Admin
16 Desember 2025
KEJAKSAAN NEGERI BLORA
Kasus dugaan pemerasan yang melibatkan seorang perangkat desa berinisial P dan istrinya, NY, dari Desa Plosorejo, Kecamatan Randublatung, Blora, kini telah memasuki tahap penyelidikan oleh kepolisian. Kasus ini dilaporkan oleh salah satu korban berinisial S. Pelapor (S) telah menerima Surat Pemberitahuan Perkembangan Hasil Penyelidikan (SP2HP) dengan Nomor B/778/XII/RES.1.10/2025/Reskrim pada 12 Desember 2025. Surat tersebut mengonfirmasi bahwa laporan S sedang diproses melalui Surat Perintah Penyelidikan dengan nomor SP.Lidik/457/XII/RES.1.19/2025/Reskrim tertanggal 12 Desember 2025. Pelapor S, saat dikonfirmasi pada Senin (15/12), menyatakan bahwa kasusnya ditangani oleh Unit II Tindak Pidana Korupsi (Tipikor) Satreskrim Polres Blora. "Saya sudah menerima surat pemberitahuan beberapa hari yang lalu. Namun saya belum tahu kapan akan kembali dipanggil untuk dimintai keterangan," ujarnya, Senin (15/12). S mengungkapkan bahwa laporan resmi kepada polisi terkait dengan pungutan liar (pungli) atau pemerasan dana BPJS Ketenagakerjaan.

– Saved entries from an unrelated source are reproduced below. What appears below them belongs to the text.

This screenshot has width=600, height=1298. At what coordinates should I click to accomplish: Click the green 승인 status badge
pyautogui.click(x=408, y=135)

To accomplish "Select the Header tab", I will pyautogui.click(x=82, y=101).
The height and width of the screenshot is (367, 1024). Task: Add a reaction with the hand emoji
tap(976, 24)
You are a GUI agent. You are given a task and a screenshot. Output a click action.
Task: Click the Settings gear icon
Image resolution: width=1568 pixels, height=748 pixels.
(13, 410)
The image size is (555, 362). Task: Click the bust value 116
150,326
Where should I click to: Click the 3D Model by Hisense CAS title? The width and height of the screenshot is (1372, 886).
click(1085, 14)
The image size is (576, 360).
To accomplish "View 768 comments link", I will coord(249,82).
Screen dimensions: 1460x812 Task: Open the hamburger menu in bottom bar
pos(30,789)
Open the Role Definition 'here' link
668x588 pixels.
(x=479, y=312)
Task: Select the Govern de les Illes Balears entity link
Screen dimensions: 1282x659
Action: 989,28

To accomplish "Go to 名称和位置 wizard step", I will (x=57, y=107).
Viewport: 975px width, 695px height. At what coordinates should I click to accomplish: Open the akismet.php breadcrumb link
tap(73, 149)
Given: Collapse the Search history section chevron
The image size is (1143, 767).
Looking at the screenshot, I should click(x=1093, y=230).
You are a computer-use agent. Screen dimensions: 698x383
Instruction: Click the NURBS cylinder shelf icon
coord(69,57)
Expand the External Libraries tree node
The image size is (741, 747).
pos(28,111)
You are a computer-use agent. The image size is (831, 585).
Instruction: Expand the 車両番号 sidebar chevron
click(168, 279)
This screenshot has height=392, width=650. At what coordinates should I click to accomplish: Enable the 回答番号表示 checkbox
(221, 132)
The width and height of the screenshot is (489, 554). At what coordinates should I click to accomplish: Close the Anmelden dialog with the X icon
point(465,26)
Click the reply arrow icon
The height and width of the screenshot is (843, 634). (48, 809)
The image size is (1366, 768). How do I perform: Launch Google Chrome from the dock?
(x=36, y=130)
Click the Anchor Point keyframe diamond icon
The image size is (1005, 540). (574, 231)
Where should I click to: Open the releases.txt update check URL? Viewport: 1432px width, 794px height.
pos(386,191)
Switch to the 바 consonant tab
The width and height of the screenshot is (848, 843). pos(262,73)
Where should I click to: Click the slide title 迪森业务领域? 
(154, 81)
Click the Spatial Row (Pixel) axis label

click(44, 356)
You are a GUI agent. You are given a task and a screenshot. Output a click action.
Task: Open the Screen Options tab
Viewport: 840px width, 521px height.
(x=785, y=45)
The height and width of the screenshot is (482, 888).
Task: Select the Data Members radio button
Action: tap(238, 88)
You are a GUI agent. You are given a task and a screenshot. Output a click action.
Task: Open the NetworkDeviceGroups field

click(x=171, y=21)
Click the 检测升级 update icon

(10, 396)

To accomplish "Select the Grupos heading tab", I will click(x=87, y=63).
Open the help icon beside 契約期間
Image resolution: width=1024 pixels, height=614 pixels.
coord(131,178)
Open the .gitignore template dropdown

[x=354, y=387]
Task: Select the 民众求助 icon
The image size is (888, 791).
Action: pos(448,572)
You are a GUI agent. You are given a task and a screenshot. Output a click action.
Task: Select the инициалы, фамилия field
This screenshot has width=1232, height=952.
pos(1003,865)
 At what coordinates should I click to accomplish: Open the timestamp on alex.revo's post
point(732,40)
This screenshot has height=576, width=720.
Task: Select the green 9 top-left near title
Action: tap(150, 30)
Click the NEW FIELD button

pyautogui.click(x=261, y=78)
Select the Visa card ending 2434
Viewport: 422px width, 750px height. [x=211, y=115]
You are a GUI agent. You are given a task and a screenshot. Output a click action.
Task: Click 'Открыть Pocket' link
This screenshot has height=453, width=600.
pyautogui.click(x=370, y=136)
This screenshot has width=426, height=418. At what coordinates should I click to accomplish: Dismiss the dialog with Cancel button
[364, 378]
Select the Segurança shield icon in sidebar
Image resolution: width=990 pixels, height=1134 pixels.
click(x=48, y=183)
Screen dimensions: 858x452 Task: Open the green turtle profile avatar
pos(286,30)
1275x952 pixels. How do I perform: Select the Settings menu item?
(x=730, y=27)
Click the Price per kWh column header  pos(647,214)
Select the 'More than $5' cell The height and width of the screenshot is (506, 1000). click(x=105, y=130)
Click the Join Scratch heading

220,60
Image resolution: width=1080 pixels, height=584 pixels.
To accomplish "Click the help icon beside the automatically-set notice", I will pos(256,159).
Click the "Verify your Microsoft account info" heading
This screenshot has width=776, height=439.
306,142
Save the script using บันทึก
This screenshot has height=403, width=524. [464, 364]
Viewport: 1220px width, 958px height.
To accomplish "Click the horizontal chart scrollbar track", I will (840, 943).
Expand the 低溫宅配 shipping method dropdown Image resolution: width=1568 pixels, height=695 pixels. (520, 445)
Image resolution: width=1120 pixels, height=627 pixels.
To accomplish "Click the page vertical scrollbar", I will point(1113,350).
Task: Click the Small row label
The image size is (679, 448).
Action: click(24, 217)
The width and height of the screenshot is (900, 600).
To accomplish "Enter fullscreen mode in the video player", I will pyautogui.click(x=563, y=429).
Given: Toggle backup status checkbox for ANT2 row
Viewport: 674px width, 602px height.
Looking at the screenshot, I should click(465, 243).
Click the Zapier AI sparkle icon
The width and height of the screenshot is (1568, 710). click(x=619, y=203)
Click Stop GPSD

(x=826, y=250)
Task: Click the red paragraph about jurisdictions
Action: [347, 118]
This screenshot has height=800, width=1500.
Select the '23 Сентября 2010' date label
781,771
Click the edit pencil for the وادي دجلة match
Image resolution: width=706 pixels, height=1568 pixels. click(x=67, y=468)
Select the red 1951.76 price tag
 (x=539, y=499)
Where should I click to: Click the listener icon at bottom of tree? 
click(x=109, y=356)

Praktik tersebut diduga dilakukan oleh terlapor pada Jumat, 14 November 2025, di salah satu bank di Randublatung. "Saya merasa dirugikan atas potongan 50 persen itu," jelasnya. Kasat Reskrim Konfirmasi Perkembangan Kasus Dugaan Pemerasan Secara terpisah, Kasat Reskrim Polres Blora, AKP. Zaenul Arifin, saat dimintai konfirmasi mengenai perkembangan kasus tersebut, membenarkan bahwa kasus ini sedang dalam penanganan. "Sudah berproses, Mas," jawabnya singkat. Kasus ini mencuat setelah muncul dugaan praktik percaloan dalam pencairan dana BPJS Ketenagakerjaan yang meresahkan masyarakat. Oknum NY, yang merupakan istri Kepala Dusun Ngrawut, Desa Plosorejo, bersama suaminya P yang merupakan perangkat desa, diduga kuat terlibat dalam praktik ilegal tersebut.